Beklemek sözcüğü üzerinden hareketle yola çıkıp felsefi bir bakışta bulunsam, penceremden neler çıkar karşıma, zihnimden neler geçer acaba?
Zihin jimnastiği yapmak gerekir. Bu yazıda, işte onu deneyeceğim.
Beklemek, beklemek, beklemek.
Neyi bekliyoruz ki? Neden bekliyoruz ki? Hayat zaten baştanbaşa beklemek değil mi? Hayatın kendisi bir beklemek olduğu için aradaki beklemeler için başka bir isim, başka bir tanımlama gerekli değil mi?
Hayatın kendisi beklemek derken kastım şudur: “Burası bir hedef yer ya da son menzil değildir. Burası ara menzildir. Ara menziller de insanlar zaten beklerler.”
Bir şehirden yola çıkmışsın, bir başka şehre gidiyorsun. Ve otobüs yolculuğunda kaptan 30 dakika mola vermiş. Mecburen bekleyeceksin. Başka bir alternatifin var mıdır?
Tabi bu bekleme sırasında insan bazı hazırlıklar da yapmak zorundadır. İhtiyaçlarını gidermek zorundadır. Bekleme yerinde bir sonraki menzil için hazırlık yapmayan ve ihtiyaçlarını gidermeyen kişi rezil ve rüsvâ olur. Mola yerinde elbette insanlar dinlenirler. Ancak, bir sonraki menzil için de hazırlık yaparlar.
Evet, bu Dünya bir bekleme yeridir. Bu Dünya bir ara menzildir. Bir sonraki menzile hazırlanma yeridir. Bu Dünya’da bize izin verildi. Biraz bekleyip yola devam edeceğiz. Hazırlıklarımızı göreceğiz ve bir sonraki menzil için gerekli ihtiyaçlarımızı bu Dünya’da tedarik edip tekrar yola çıkacağız. Bekleme süremiz bellidir. Tedarik edeceğimiz hususlar bellidir. Mola yerinde uyulması gereken kurallar ve talimatlar bellidir. Bunlara harfiyen uyarsak kazançlı çıkarız.
Dünya hayatını baştan sona kadar keyif ve dinlenme yeri olarak görmeyeceğiz. Hem dinlenme ve hem de bir sonraki menzile hazırlanma yeri olarak göreceğiz.

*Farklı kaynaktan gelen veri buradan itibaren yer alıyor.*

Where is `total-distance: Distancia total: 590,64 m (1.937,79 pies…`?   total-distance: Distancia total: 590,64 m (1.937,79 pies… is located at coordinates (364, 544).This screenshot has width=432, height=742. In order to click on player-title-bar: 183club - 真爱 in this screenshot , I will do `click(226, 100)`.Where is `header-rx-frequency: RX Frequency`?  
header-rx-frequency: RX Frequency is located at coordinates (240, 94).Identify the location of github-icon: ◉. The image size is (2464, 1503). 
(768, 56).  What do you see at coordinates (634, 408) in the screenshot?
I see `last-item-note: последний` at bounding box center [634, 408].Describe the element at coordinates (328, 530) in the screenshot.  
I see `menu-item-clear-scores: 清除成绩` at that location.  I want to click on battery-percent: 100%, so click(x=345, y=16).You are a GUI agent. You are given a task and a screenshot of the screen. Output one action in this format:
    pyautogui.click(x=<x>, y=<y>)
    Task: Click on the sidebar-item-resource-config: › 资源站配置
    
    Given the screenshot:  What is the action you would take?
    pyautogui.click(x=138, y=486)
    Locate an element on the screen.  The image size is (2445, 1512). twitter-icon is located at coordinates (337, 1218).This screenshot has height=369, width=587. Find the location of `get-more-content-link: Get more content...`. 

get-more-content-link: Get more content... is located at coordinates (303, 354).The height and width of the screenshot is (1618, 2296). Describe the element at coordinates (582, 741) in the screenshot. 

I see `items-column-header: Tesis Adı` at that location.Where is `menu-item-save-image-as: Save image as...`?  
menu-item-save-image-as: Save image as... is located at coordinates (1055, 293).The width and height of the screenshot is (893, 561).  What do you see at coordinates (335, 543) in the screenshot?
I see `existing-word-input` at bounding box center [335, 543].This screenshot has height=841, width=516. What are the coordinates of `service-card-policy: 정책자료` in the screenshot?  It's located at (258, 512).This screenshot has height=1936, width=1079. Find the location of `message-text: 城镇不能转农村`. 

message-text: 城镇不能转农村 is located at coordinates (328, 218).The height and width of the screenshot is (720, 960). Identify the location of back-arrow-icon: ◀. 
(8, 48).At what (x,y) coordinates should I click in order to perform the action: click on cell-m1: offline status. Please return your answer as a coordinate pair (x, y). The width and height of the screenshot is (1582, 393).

Evet, mola yerinde bekleyen insanlar gibi görmeliyiz bu hayatı. O bekleme süresinde ne yapılması gerekiyorsa onu yapmalıyız. Bir bekleme yerinde nasıl ki, otobüs ya da tren hareket etmeden, biraz dinlenip biraz da tüm ihtiyaçlarımızı görüyorsak, bir sonraki menzil için hazırlanıyorsak, bu Dünya hayatında da Ahireti beklediğimizin bilincinde hareket ederek, bir sonraki menzil için ihtiyaçlarımızı tedarik etmeliyiz. Bir sonraki menzile ihtiyaçlarını tedarik etmeden gidenler yolda rezil olurlar ve pişman olurlar. Biz de asla ve kat’a Dünya’dan Ahiret’e hazırlıksız yola çıkmayalım.
Bu Dünya bir bekleme yerinden farksızdır. Bu Dünya hayatı bir sonraki menzil için bir izindir, bir beklemedir. Her izin, her bekleme gibi vakti geldiğinde, Dünya hayatı da biter. Ancak, bir sonraki menzil için yolculuk başlar. Bu yolculuk için tedarikli ve hazırlık olmak gerektir, vesselam.